Tentam tirar do bolsonarismo a imagem ligada a machismo e homofobia. Começaram tentando apresentá-lo como moderado e agora preparam um líder de extrema direita ‘feminino’.
A colunista dá até sugestões de economistas de saia, num jeito bem antigo e direitista de tratar as mulheres: pessoas que usam saias. E que, para que sejam compreendidas como relevantes, são comparadas a Paulo Guedes. Logo a Paulo Guedes.
Raquel escreve que “Daniella Marques é muito bem-vista no mercado”. Uma mulher se habilita se for bem vista pelo mercado, e não por quem produz alguma coisa. Daniella foi presidente da Caixa Federal no governo Bolsonaro.
E na manchete de alto de página, o Estadão quase faz um apelo para que o agro pop apoie o nome indicado pelo pai e que já foi absorvido pelos jornalões.
Para o Estadão, o agro está sendo esnobe ao esperar uma terceira via, o que é falso. O agro já enfiou as botas na campanha do ungido.
Essa é a manchete: “Agronegócio resiste a aderir a Flávio Bolsonaro e espera terceira via”.
Na semana passada, o Estadão estampou na capa a manchete abaixo durante sete horas:
“Flávio Bolsonaro ajusta tom e faz acenos a LGBTs, negros e carnaval mirando o centro”.
O banho de loja no nome já consagrado pela direita continua. Mais um pouco e Flávio será apresentado como o candidato dos monges do Tibete.

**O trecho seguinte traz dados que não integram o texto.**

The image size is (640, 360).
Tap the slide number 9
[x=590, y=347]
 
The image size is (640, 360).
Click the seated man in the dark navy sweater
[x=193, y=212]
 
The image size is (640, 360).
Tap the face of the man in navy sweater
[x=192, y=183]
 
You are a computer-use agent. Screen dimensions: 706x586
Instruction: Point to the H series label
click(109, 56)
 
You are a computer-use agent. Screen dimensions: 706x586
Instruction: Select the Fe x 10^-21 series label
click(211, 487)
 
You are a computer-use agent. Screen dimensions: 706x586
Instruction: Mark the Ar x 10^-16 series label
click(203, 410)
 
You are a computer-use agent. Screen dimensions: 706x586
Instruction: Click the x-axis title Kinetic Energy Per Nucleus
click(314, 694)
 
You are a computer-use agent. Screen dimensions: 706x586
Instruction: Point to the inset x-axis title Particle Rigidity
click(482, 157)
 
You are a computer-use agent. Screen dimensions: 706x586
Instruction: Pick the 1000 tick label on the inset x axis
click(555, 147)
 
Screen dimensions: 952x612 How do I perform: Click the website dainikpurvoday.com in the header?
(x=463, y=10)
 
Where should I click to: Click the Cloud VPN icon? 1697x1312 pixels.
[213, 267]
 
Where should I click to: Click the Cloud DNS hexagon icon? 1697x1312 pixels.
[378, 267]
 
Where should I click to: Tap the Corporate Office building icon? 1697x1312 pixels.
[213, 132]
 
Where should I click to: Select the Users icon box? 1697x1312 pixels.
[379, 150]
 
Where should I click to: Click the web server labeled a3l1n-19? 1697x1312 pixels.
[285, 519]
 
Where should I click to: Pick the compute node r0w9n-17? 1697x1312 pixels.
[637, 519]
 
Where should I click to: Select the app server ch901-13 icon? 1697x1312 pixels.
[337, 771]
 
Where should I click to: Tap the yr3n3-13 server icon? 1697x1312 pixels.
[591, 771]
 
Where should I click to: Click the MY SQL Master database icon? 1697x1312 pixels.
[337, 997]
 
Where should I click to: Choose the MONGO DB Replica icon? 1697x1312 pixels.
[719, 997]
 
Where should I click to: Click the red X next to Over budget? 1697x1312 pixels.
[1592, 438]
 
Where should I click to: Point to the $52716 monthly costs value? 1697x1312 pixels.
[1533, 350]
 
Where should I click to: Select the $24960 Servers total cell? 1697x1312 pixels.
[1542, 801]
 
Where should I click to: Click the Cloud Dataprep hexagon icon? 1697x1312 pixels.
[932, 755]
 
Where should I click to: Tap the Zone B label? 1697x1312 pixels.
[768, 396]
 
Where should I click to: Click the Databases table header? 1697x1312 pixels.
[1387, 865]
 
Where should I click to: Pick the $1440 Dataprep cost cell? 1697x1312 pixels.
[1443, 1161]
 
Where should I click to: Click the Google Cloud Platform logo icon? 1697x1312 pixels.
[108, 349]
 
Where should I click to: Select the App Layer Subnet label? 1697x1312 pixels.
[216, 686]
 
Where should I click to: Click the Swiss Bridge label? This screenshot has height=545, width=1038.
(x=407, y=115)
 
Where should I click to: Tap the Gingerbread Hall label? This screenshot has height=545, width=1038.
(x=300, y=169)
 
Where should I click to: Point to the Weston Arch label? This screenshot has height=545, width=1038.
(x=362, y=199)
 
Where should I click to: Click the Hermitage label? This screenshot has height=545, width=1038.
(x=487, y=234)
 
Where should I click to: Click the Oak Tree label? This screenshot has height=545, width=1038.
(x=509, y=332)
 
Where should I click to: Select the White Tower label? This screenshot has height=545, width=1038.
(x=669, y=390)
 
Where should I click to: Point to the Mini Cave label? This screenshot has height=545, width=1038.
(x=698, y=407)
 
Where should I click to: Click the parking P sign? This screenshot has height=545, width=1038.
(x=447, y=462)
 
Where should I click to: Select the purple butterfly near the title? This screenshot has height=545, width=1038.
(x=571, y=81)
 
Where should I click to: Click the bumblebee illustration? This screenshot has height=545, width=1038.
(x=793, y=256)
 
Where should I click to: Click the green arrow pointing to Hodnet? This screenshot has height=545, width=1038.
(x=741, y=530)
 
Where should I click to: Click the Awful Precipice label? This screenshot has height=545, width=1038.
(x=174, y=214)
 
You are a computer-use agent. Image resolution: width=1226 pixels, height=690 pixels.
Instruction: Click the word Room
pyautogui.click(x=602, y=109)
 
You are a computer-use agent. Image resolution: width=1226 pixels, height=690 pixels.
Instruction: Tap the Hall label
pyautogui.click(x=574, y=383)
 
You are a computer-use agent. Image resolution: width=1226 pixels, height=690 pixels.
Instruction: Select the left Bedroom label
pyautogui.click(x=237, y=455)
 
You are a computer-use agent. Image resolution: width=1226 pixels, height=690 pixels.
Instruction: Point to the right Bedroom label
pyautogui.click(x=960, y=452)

“Flávio Bolsonaro ajusta tom e faz acenos a LGBTs, negros e carnaval mirando o centro”.
vamos de semiótica:
Flávio faz acenos… (+)
a escola que homenageia Lula ATACA… (-)
Quem se sai melhor nesta largada?
Agora, é ridículo o Moisés dar chilique por ter lido manchetes do Estadão. Até hoje ele não sabe que o Estadão é um jornal conservador? Qual a surpresa se o jornal for favorável a um Bolsonaro que come com garfo e faca?
A realidade é que o sonho da “terceira via” acabou, como diria o Seu Manuel da padaria. Tem bastante pãozinho e baguete, mas o sonho acabou de vez. Aquele casalzinho da esquerda globalista – Tabata e João Campos – nem com os BILHÕES do Jorge Paulo Lemman, do Arminio Fraga, dos Setúbal e Moreira Salles do ITAU UNIBANCO , vai conseguir passar dos 5 % de votos. E a direita moderada já está desde 2018 a reboque do bolsonarismo. A eleição de 2026 é o lulo-petismo contra o anti-lulo-petismo. E o único candidato forte do anti-lulo-petismo é Flávio Bolsonaro. O resto é figuração.